Provincial Treasurer
- In office July 10, 1934 – September 3, 1935
- Premier: Richard Reid
- Preceded by: Richard Reid
- Succeeded by: Charles Cockroft

Personal details
- Born: January 9, 1895 Toronto, Ontario
- Died: February 9, 1981 (aged 86) Edmonton, Alberta
- Party: United Farmers
- Occupation: Politician

= John Russell Love =

Canadian politician (1895-1981)

John Russell Love (January 9, 1895 – February 9, 1981) was a politician from Alberta, Canada. He served in the Legislative Assembly of Alberta from 1921 to 1935 as a member of the United Farmers caucus in government. He served as a cabinet minister in the government of Richard Reid from 1934 to 1935.

==Early life==
Love was born January 9, 1895, in Toronto, Ontario, to Harry Wilbert Love and Ada Breckon. He married Catherine Isabelle McCrimmon on November 11, 1925.

==Political career==
Love ran for a seat to the Alberta Legislature in the 1921 general election under the United Farmers banner. He won a landslide in the three-way race over incumbent George Hudson to pick up the seat for his party.

Love ran for a second term in office in the 1926 Alberta general election. He faced Hudson again in a two-way battle. Despite losing some popular vote to Hudson, Love still rolled up a comfortable majority.
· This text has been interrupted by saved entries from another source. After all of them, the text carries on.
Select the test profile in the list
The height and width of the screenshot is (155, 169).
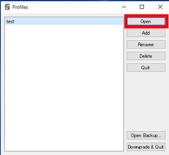coord(64,21)
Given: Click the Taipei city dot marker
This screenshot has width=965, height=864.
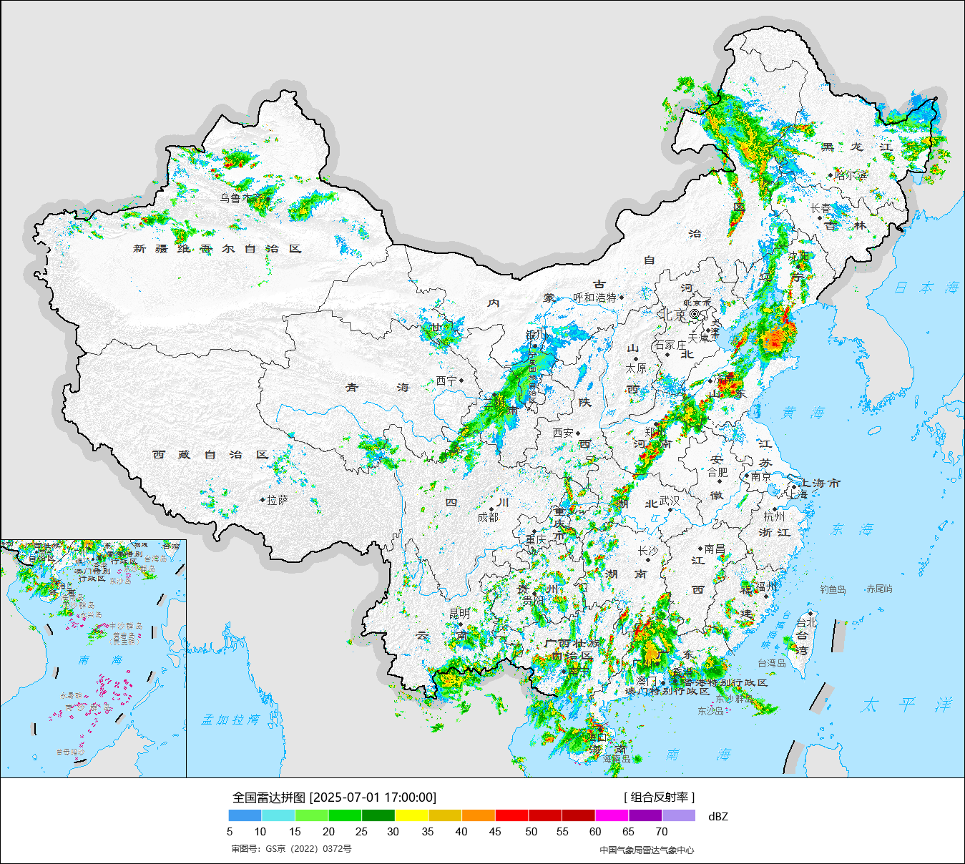Looking at the screenshot, I should (810, 613).
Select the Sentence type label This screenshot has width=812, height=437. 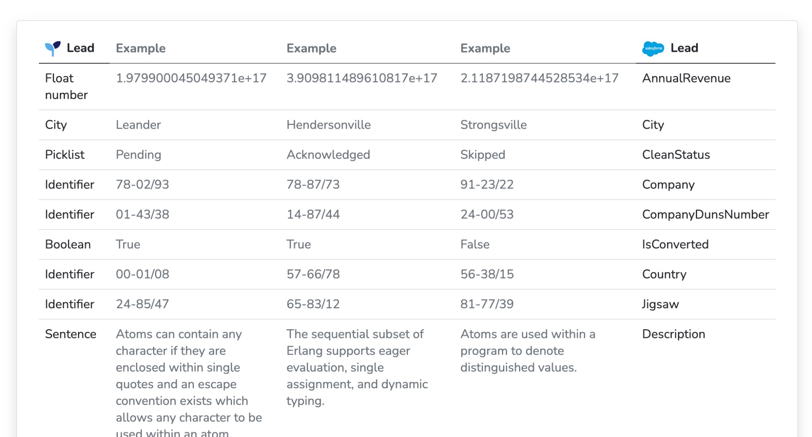(71, 334)
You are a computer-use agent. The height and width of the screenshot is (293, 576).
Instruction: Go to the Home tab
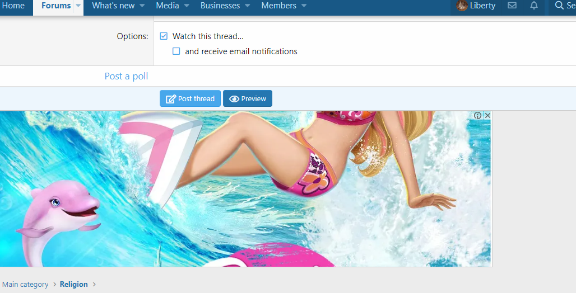pyautogui.click(x=13, y=6)
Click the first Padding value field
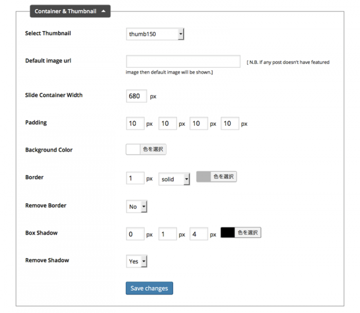The width and height of the screenshot is (360, 313). click(x=135, y=123)
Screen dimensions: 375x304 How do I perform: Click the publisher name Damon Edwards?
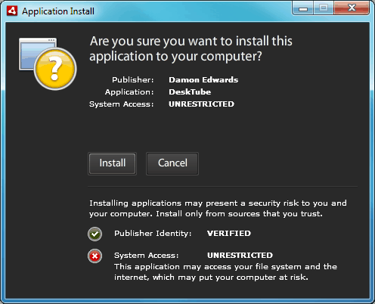(x=203, y=80)
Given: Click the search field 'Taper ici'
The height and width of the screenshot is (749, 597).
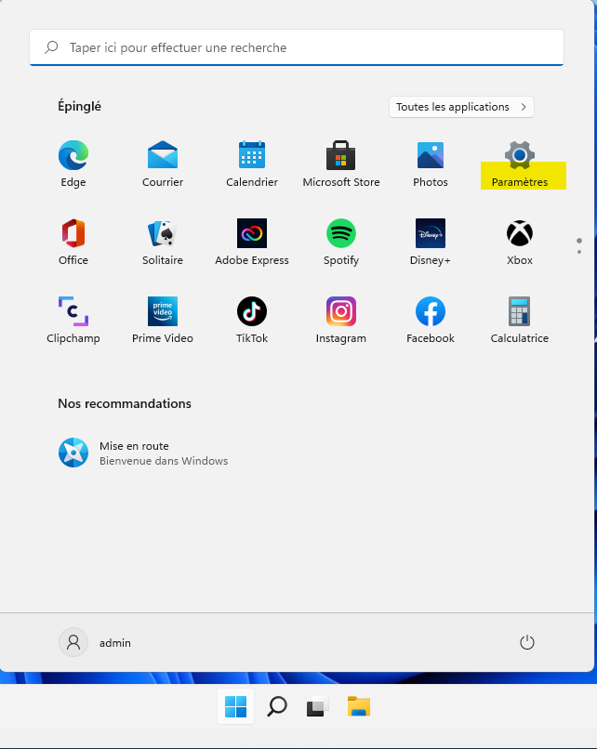Looking at the screenshot, I should [x=298, y=47].
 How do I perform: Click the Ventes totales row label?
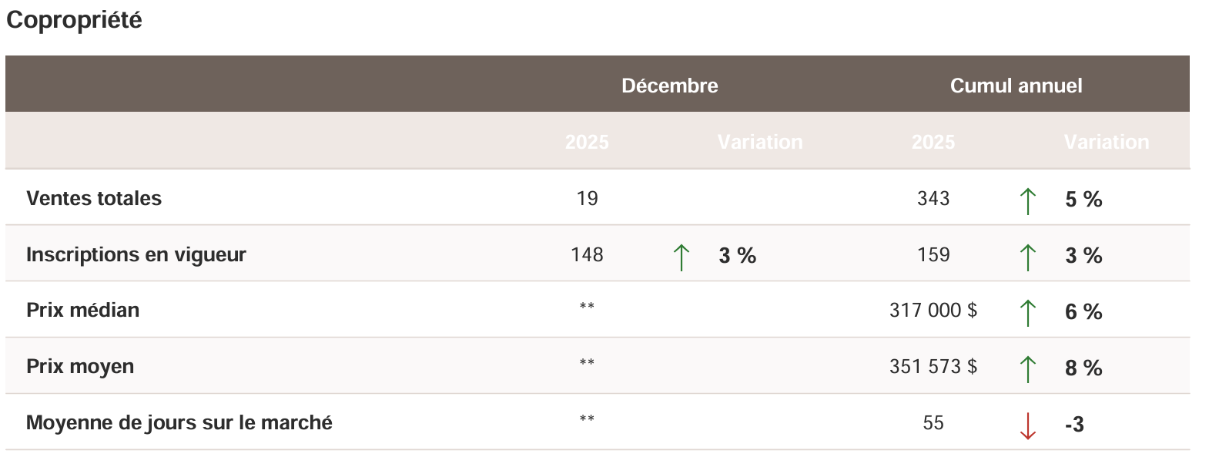[x=94, y=199]
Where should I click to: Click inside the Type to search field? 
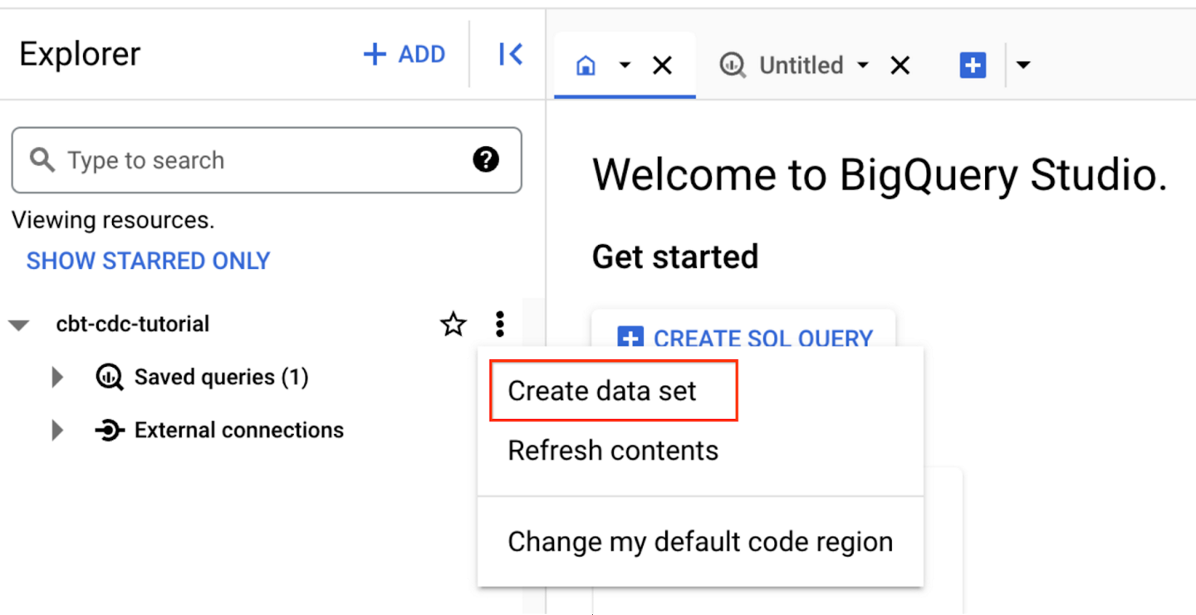coord(208,159)
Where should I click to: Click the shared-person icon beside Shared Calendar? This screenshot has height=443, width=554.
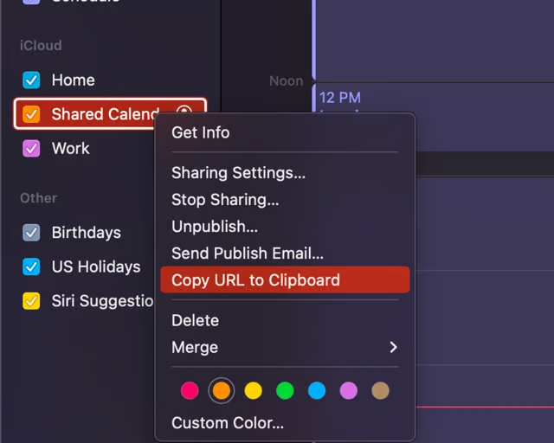(184, 113)
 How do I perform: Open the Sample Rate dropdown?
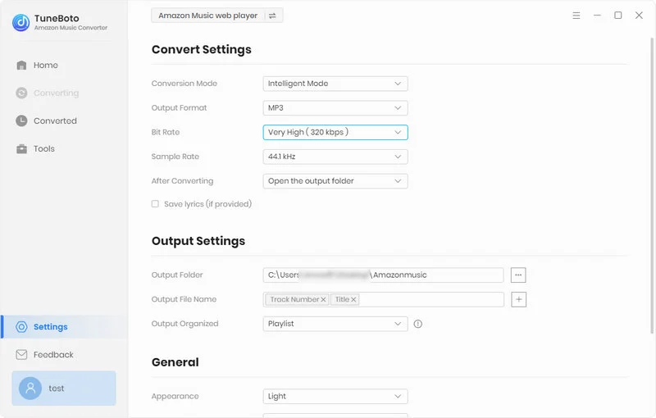click(x=335, y=157)
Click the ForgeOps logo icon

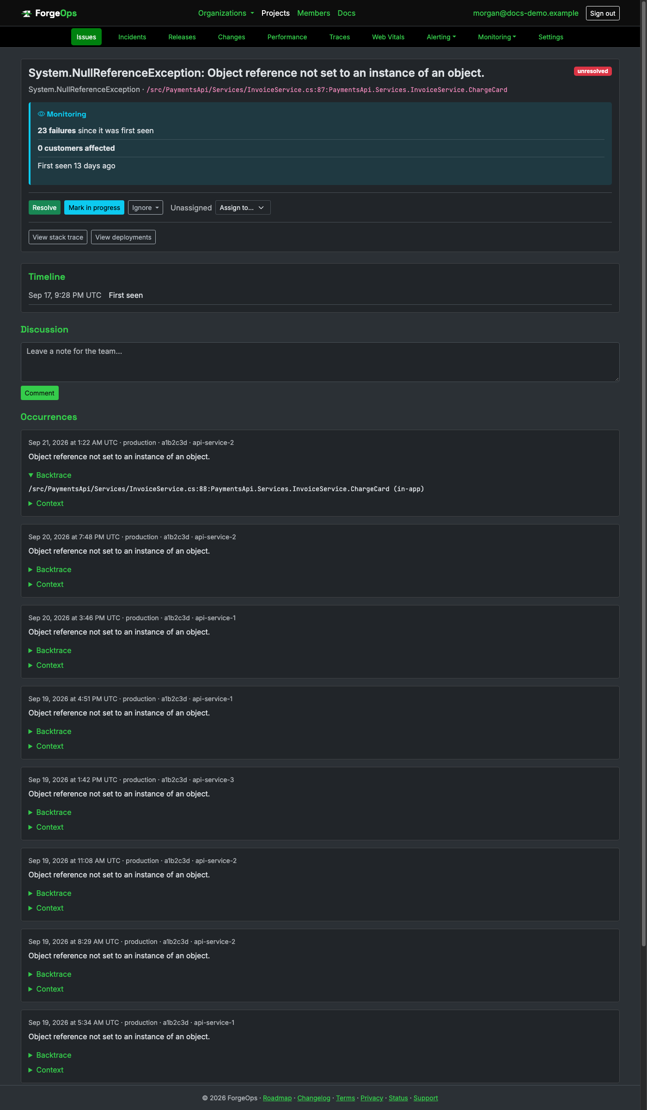click(26, 13)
Love ran for a third term in the 1930 general election. He defeated independent candidate Ernest A. Pitman on the second count.

Premier Richard Reid, who took over in 1934, appointed Love Provincial Treasurer on July 10, 1934. He moved to the electoral district of Sturgeon when he ran for re-election in the 1935 general election. He finished a distant third on the first count and was eliminated in transfers; Social Credit candidate James Popil became the district's new member.